Em seu pós-doutorado, o educador físico deu sequência à pesquisa para verificar como a presença de receptores de superfície e receptores de IL-6 determinam a ação da interleucina-6. Também foram feitos testes por meio de exercícios de natação e esteira com os camundongos para avaliar se os efeitos eram os mesmos que os obtidos com a injeção de IL-6. “Observamos o aumento dos níveis da proteína no hipotálamo e da oxidação [queima] da gordura no músculo em apenas uma sessão. O efeito permaneceu após três horas da realização do exercício”, comenta o cientista, que assina o artigo como primeiro autor.

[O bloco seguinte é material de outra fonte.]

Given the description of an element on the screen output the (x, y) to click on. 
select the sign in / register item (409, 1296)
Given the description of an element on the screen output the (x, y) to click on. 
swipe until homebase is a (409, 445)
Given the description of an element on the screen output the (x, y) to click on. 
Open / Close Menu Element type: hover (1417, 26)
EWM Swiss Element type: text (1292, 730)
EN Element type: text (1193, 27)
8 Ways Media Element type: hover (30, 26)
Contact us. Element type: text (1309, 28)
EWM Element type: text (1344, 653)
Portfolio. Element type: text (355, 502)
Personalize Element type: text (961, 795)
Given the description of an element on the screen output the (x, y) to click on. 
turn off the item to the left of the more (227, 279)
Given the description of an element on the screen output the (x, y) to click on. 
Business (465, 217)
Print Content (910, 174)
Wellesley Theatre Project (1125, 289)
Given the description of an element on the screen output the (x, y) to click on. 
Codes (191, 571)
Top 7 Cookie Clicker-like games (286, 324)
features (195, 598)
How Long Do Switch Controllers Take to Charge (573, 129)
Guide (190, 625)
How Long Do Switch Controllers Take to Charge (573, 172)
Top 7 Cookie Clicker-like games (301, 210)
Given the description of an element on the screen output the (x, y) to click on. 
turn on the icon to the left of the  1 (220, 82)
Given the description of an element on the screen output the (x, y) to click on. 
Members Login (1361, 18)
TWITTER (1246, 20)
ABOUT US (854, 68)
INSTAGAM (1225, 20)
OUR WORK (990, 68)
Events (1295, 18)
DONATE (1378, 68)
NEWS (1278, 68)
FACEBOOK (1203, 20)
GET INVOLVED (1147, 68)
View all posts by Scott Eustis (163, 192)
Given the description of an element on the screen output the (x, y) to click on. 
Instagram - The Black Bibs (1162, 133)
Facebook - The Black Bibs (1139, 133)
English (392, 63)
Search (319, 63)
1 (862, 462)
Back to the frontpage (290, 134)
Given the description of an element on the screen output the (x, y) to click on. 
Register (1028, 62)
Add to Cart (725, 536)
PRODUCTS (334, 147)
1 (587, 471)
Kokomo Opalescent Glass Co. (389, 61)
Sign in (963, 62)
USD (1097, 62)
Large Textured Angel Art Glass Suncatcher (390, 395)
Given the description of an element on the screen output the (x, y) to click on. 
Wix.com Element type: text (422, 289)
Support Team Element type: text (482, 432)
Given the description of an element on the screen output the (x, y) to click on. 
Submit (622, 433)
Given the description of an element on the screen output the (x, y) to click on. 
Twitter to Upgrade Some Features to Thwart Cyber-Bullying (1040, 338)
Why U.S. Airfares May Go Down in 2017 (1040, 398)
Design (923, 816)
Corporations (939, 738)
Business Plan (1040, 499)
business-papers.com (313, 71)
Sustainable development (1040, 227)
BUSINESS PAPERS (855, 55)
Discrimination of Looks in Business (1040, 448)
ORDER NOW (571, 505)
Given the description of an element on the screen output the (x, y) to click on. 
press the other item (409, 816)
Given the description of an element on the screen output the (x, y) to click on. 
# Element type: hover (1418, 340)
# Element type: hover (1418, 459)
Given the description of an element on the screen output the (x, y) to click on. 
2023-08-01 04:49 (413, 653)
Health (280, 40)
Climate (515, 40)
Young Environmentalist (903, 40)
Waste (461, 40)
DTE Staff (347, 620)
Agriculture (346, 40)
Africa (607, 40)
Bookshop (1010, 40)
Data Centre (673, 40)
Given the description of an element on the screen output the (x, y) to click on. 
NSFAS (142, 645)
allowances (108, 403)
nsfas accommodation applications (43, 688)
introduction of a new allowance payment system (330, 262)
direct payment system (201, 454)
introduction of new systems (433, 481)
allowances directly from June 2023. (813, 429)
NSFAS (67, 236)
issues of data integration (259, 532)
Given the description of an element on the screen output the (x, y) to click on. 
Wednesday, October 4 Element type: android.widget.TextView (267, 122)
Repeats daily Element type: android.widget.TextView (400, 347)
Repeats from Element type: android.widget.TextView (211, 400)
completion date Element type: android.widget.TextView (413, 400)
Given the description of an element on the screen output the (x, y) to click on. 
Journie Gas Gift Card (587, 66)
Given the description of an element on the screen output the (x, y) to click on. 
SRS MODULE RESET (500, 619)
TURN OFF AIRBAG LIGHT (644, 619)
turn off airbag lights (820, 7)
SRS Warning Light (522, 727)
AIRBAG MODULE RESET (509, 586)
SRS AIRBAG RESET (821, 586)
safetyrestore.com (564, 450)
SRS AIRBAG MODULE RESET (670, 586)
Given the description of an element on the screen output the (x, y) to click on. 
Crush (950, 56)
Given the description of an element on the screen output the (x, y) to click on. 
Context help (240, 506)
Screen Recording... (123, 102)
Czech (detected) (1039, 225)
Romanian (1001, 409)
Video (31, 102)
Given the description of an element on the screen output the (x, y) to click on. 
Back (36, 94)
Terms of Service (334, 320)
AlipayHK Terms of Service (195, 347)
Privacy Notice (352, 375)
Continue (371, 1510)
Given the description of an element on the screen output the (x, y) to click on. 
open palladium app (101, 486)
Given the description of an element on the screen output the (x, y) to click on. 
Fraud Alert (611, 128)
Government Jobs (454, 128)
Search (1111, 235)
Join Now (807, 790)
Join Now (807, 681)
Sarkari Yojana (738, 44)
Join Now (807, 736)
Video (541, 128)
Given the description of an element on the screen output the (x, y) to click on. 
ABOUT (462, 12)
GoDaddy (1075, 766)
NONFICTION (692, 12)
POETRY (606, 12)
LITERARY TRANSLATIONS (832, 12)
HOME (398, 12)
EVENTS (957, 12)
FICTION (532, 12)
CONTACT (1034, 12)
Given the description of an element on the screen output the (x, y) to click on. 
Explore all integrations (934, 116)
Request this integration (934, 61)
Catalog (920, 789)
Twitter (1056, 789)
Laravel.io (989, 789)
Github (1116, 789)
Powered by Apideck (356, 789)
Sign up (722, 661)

[1] pubmed.ncbi.nlm.nih.gov/35905178/
Efeito da IL-6 também ocorre em humanos
Além da pesquisa com modelos animais, o estudo obteve os mesmos resultados quando feito em humanos. Por meio de uma base de dados, a equipe da Universidade de Lausanne realizou análises de bioinformática e encontrou forte correlação positiva entre a expressão gênica de interleucina-6 no hipotálamo e a expressão de diversos genes relacionados à queima de gordura no músculo. “Isso significa que os indivíduos que possuem altos níveis de IL-6 no hipotálamo também apresentaram altos níveis de marcadores de oxidação no músculo”, afirma Ropelle. Portanto, esses dados indicam a presença desse circuito neuromuscular em humanos.
De acordo com o professor da FCA, embora ainda incipiente, o conhecimento de que mamíferos possuem um neurocircuito desencadeado pela interleucina-6 poderá ser utilizado futura- mente para prescrever exercícios que potencializem a queima de gordura depois de o indivíduo concluir a atividade física. “Já sabemos que exercícios mais intensos estimulam maior produção de IL-6, fazendo com que o efeito afterburn seja mais prolongado. Talvez esse seja o caminho”, completa o docente.
O principal objetivo do trabalho do grupo foi evidenciar o papel isolado da IL-6 na célula, como uma prova de conceito da sua existência. A descoberta pode ser benéfica em trata- mentos de pessoas com obesidade. Entretanto, a observação dessa ocorrência em uma situação fisiológica como o exercício físico ainda está em um estágio inicial.
“Algumas pessoas tendem a criticar o afterburn porque a energia consumida nesse período, de fato, é bem mais discreta do que a consumida durante o exercício. Mas, da mesma forma com que engordamos consumindo um pouco mais de calorias a cada dia, o processo contrário também é verdadeiro. Você emagrece queimando calorias um pouco a cada dia. Então, todos os processos relacionados ao gasto energético corporal devem ser contabilizados nessa equação, e isso inclui o afterburn”, comenta.
Próximos passos
Segundo o docente, as próximas etapas envolvem ampliar os achados acerca desse circuito neuromuscular. Esse tem sido o foco das pesquisas de Carlos Katashima, atualmente, pesquisador associado da FCA. Ao injetar a interleucina-6 nos camundongos, foi observado um aumento na temperatura corporal desses animais, algo que também favorece a queima de gordura, abrindo caminho para um novo braço do estudo. Em colaboração com pesquisadores da FCM e do Hospital de Clínicas da Unicamp, o grupo de pesquisa da FCA também está acompanhando pacientes reumatológicos que tomam remédios que inibem receptores de IL-6. O objetivo é avaliar a temperatura corporal e o gasto energético desses pacientes durante e após o exercício físico. A perspectiva é concluir o estudo em um prazo de no máximo dois anos.